───── Input records

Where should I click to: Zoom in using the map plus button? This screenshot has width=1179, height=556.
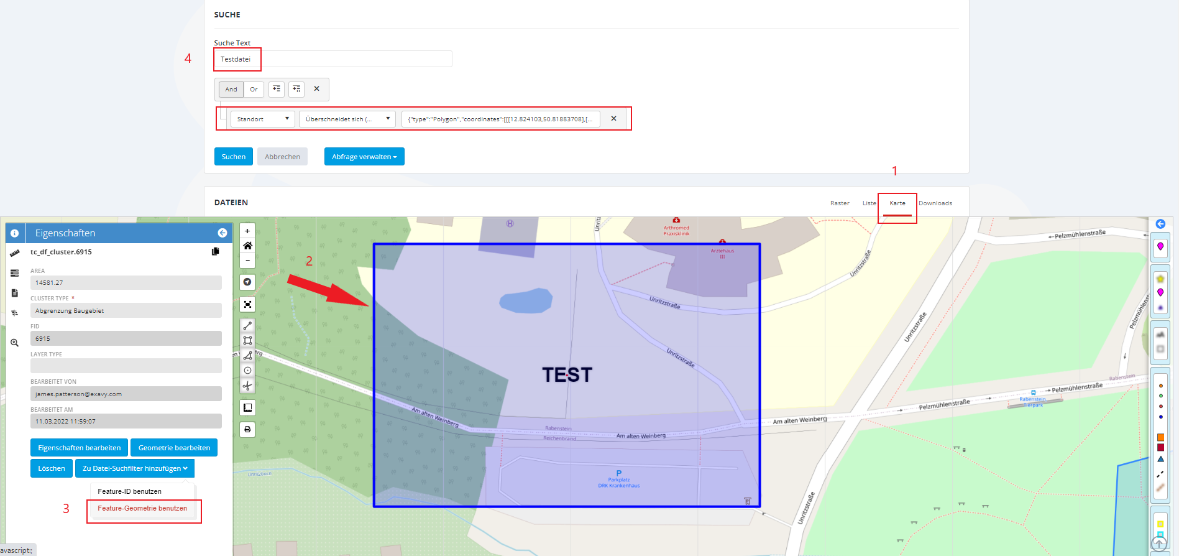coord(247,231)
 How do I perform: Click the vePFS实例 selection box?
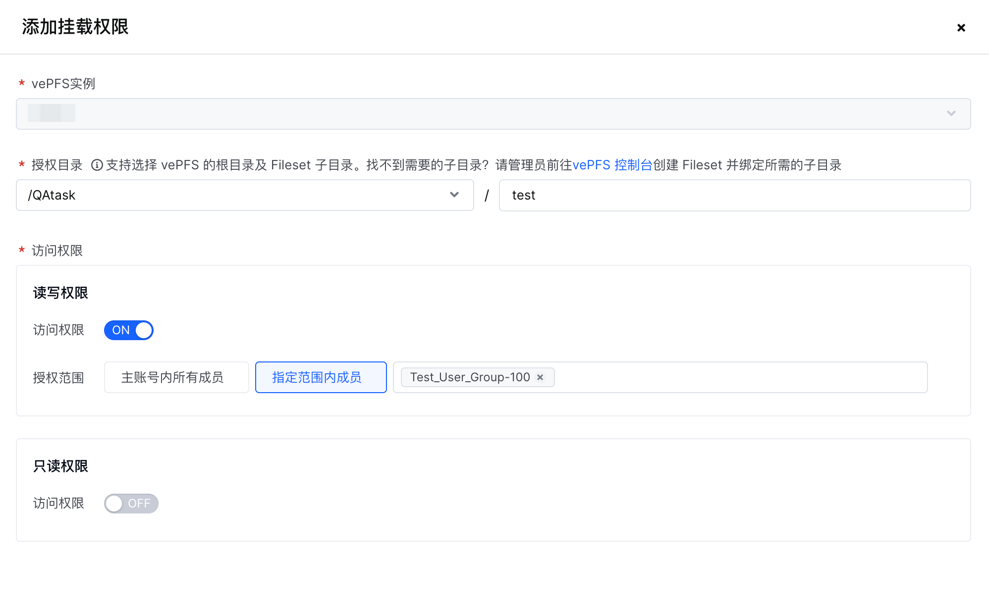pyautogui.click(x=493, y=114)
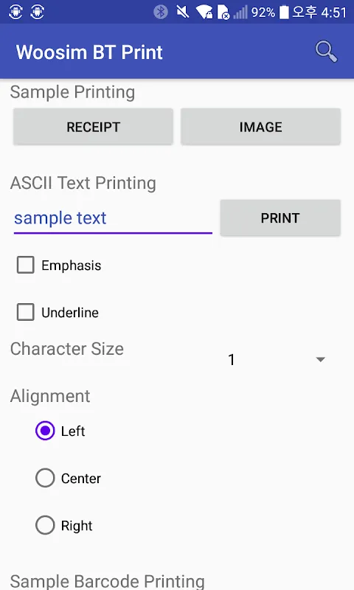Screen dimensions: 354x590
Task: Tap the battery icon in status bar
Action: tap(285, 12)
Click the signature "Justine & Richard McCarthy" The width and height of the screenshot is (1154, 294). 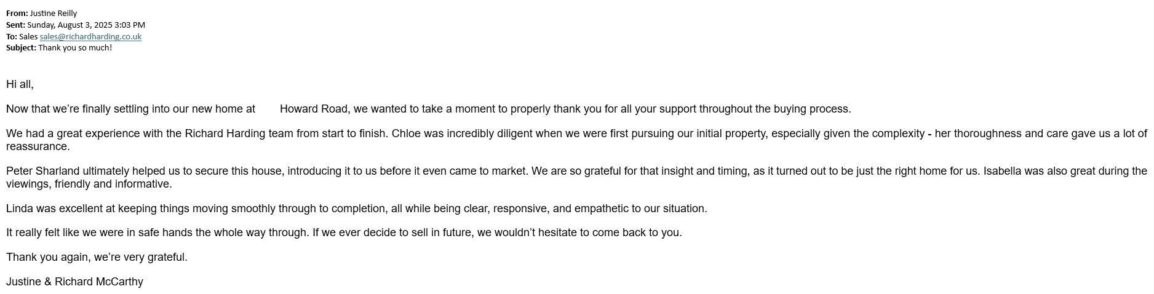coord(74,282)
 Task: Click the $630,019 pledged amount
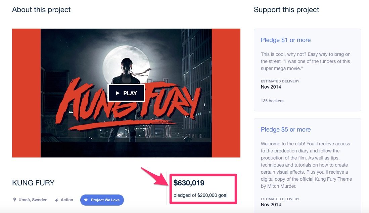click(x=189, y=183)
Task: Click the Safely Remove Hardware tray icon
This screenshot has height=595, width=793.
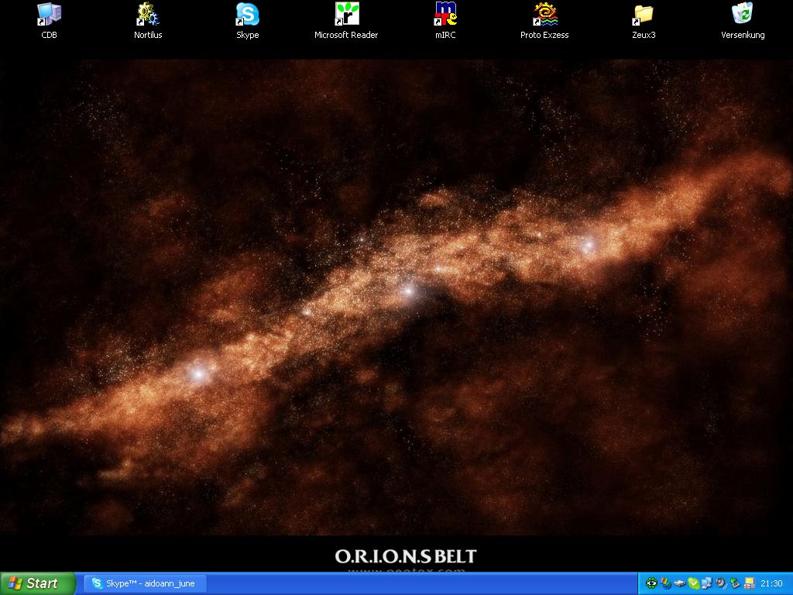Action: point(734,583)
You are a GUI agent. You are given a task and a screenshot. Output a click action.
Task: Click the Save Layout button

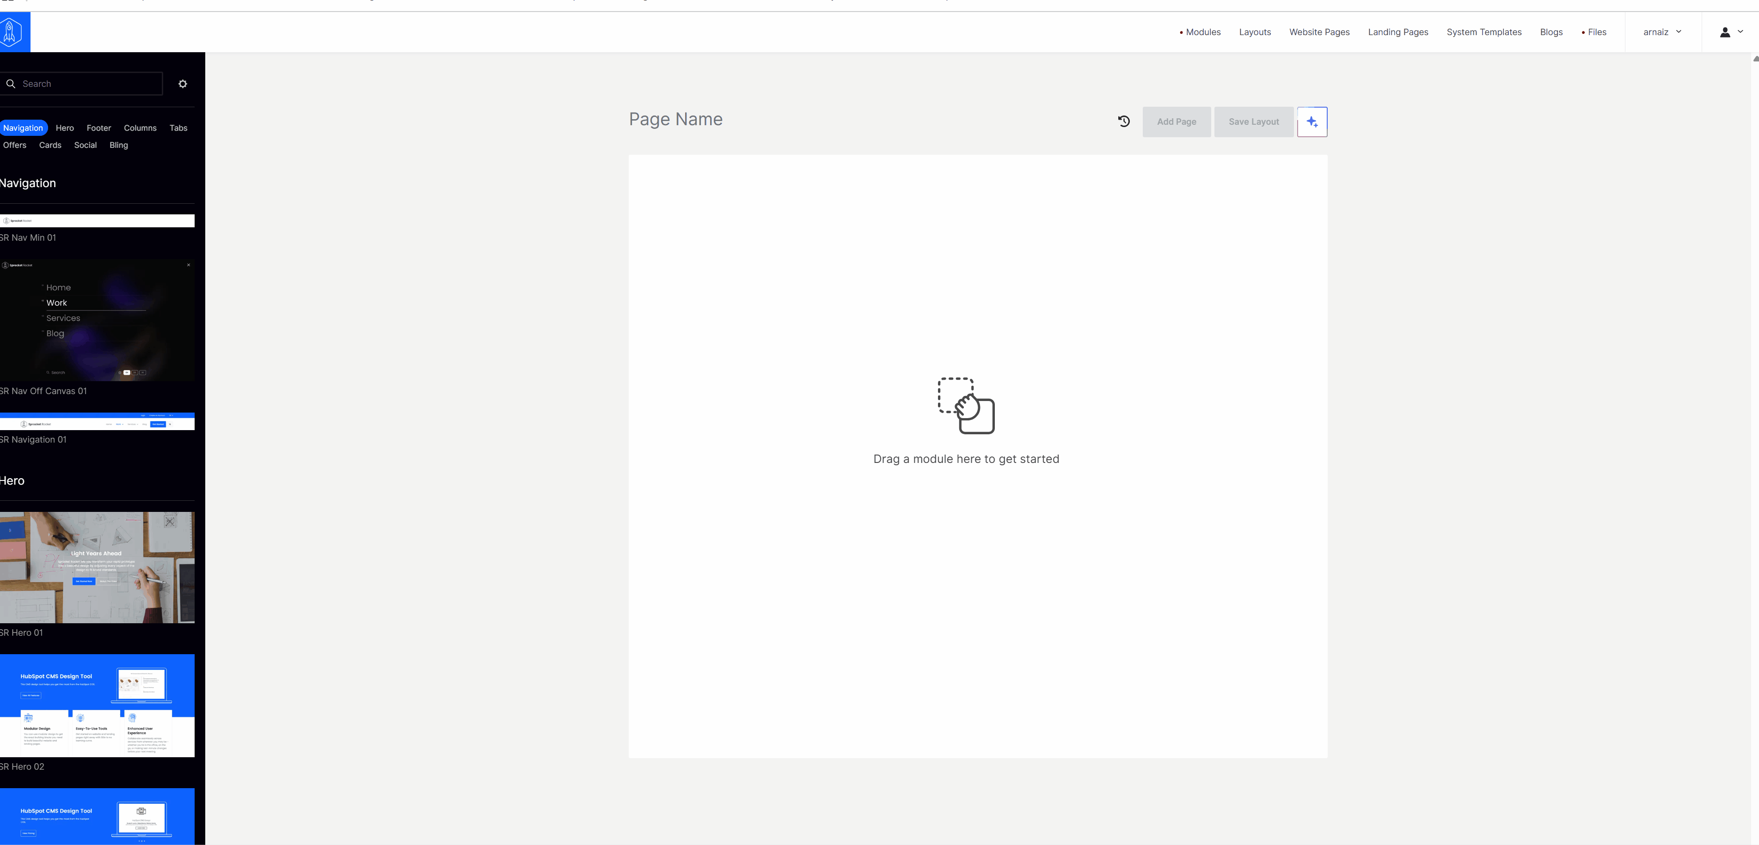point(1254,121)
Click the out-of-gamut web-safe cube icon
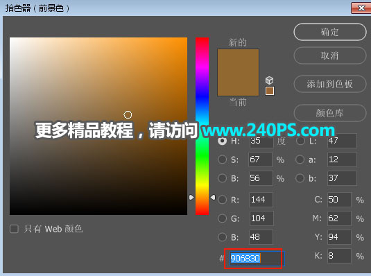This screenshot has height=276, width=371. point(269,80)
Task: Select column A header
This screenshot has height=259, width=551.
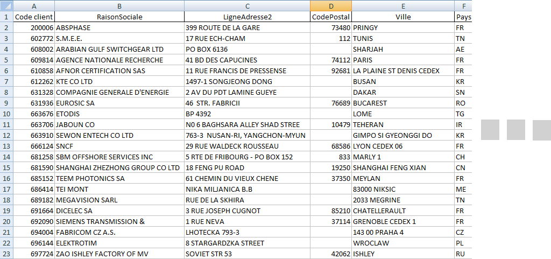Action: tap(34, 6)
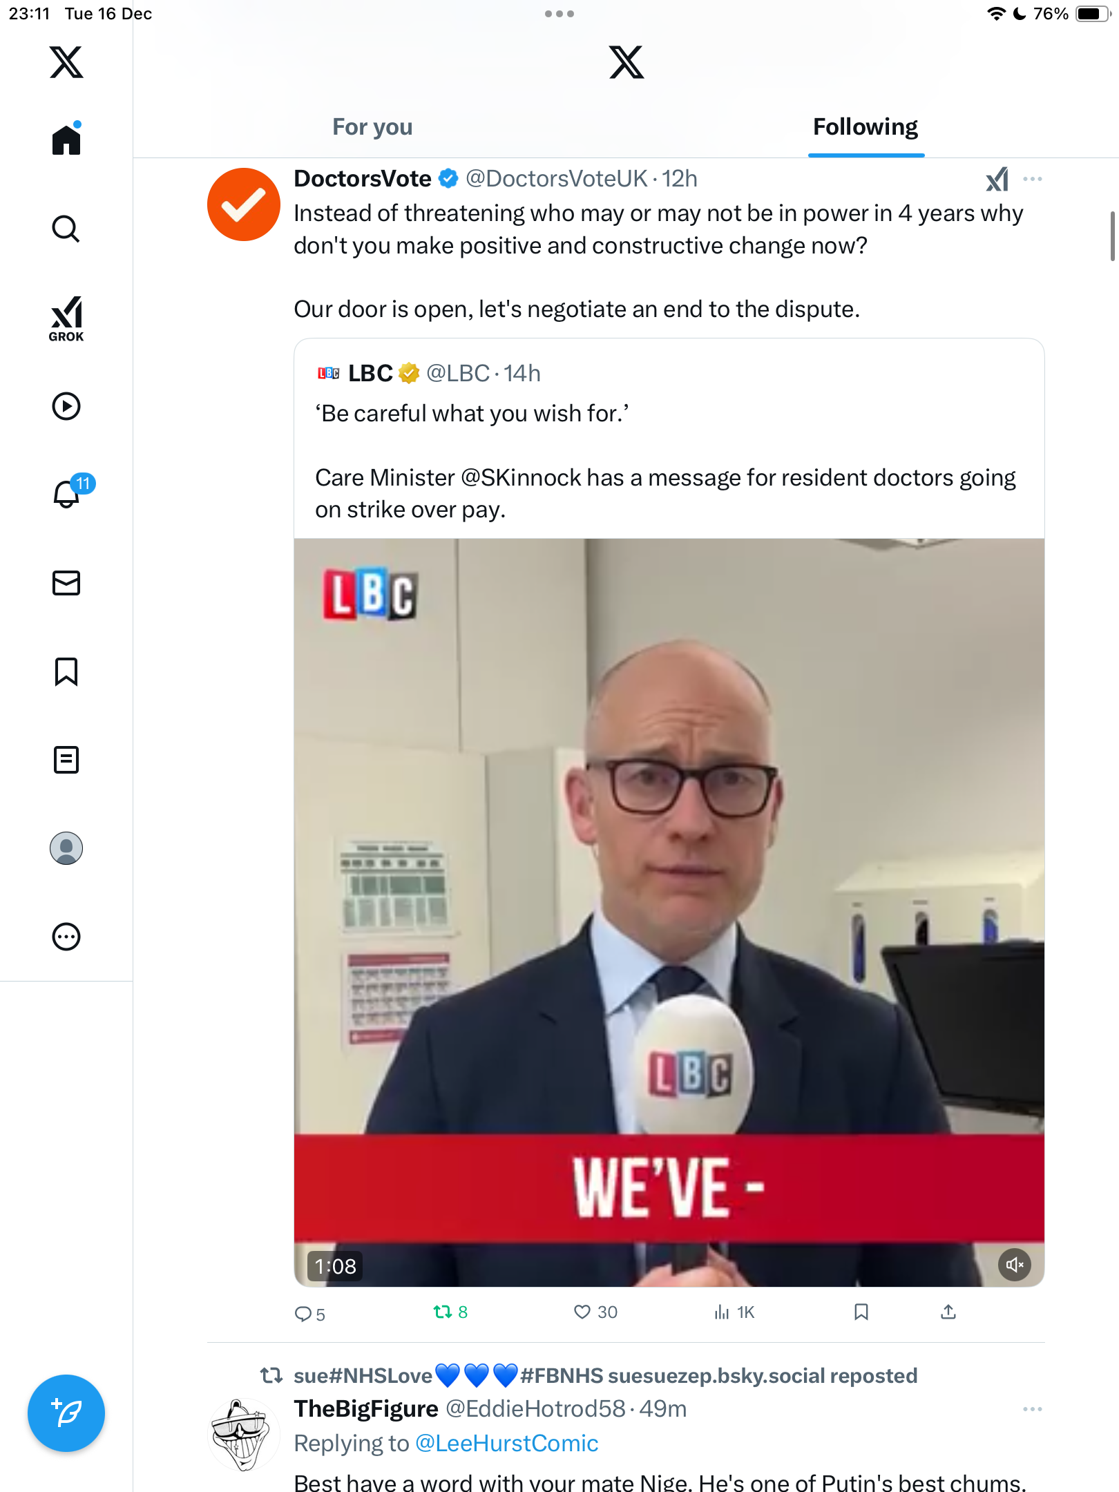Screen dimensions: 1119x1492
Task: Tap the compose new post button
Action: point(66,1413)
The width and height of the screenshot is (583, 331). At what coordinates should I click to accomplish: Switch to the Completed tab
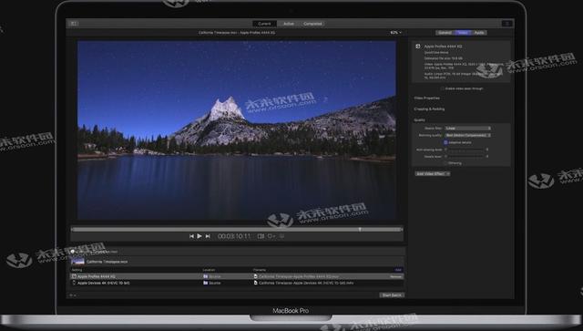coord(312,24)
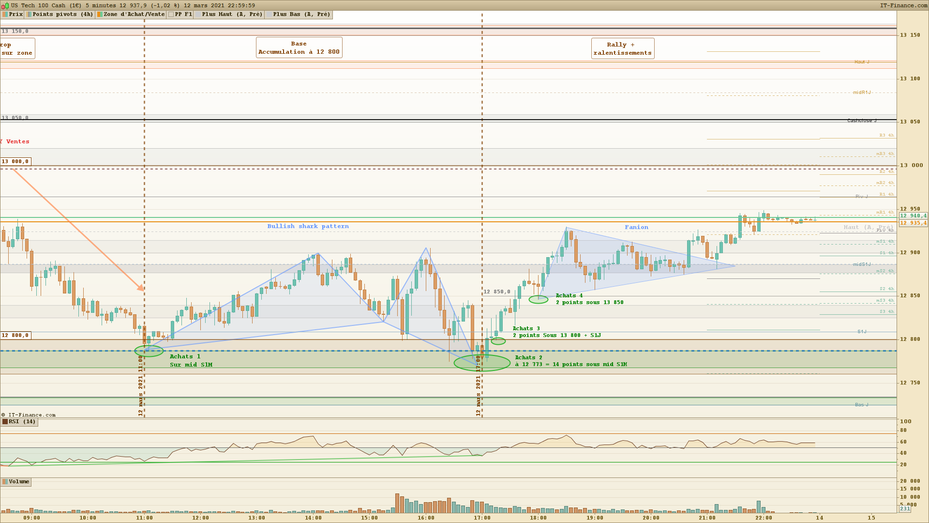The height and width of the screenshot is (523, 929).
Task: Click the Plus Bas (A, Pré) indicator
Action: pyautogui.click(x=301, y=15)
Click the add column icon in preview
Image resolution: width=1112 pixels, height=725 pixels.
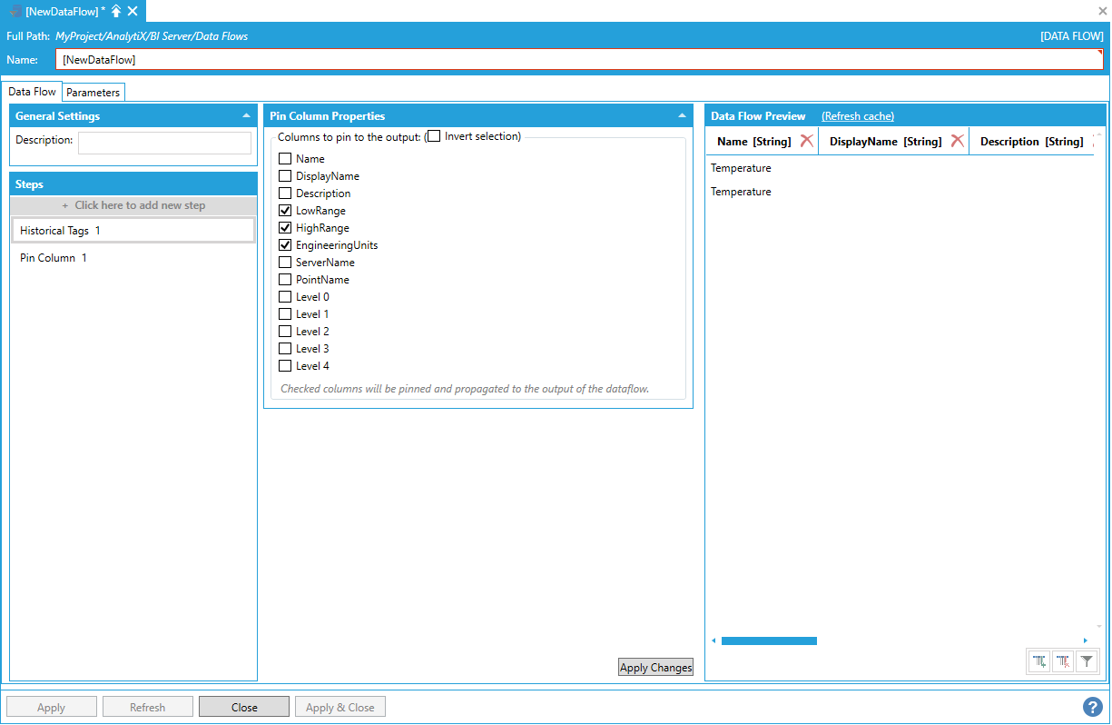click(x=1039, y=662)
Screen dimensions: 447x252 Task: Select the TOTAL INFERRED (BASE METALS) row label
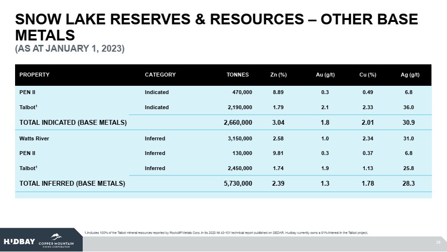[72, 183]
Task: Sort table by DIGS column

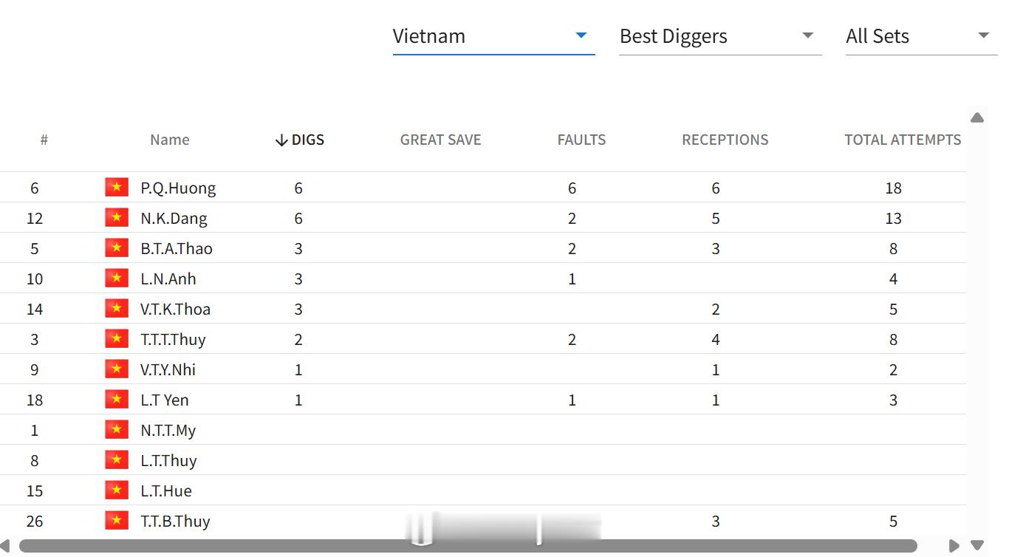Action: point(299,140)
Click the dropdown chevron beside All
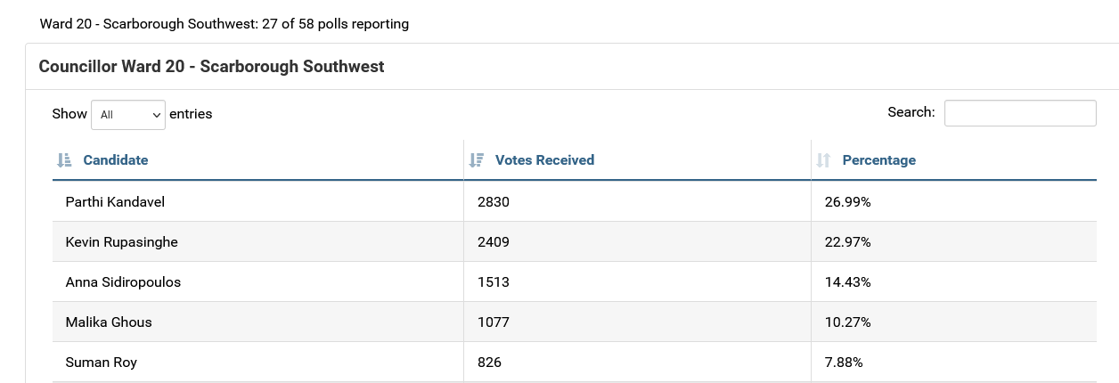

──────────

_Task directions_:
Starting at the line containing "The width and height of the screenshot is (583, 331)." and ending at the end of the data, give those lines again with "chevron" swapped for "arrow" and everything else unchanged. Leave the pictures out of your answer.

_Exercise response_:
The width and height of the screenshot is (583, 331). At what coordinates should I click to accomplish: Switch to the Completed tab
coord(312,24)
The height and width of the screenshot is (523, 929).
Task: Click the Plus Bas (A, Pré) indicator
Action: pyautogui.click(x=301, y=15)
Click the add column icon in preview
Image resolution: width=1112 pixels, height=725 pixels.
click(x=1039, y=662)
Screen dimensions: 447x252 Task: Select the TOTAL INFERRED (BASE METALS) row label
[72, 183]
Task: Sort table by DIGS column

Action: point(299,140)
Click the dropdown arrow beside All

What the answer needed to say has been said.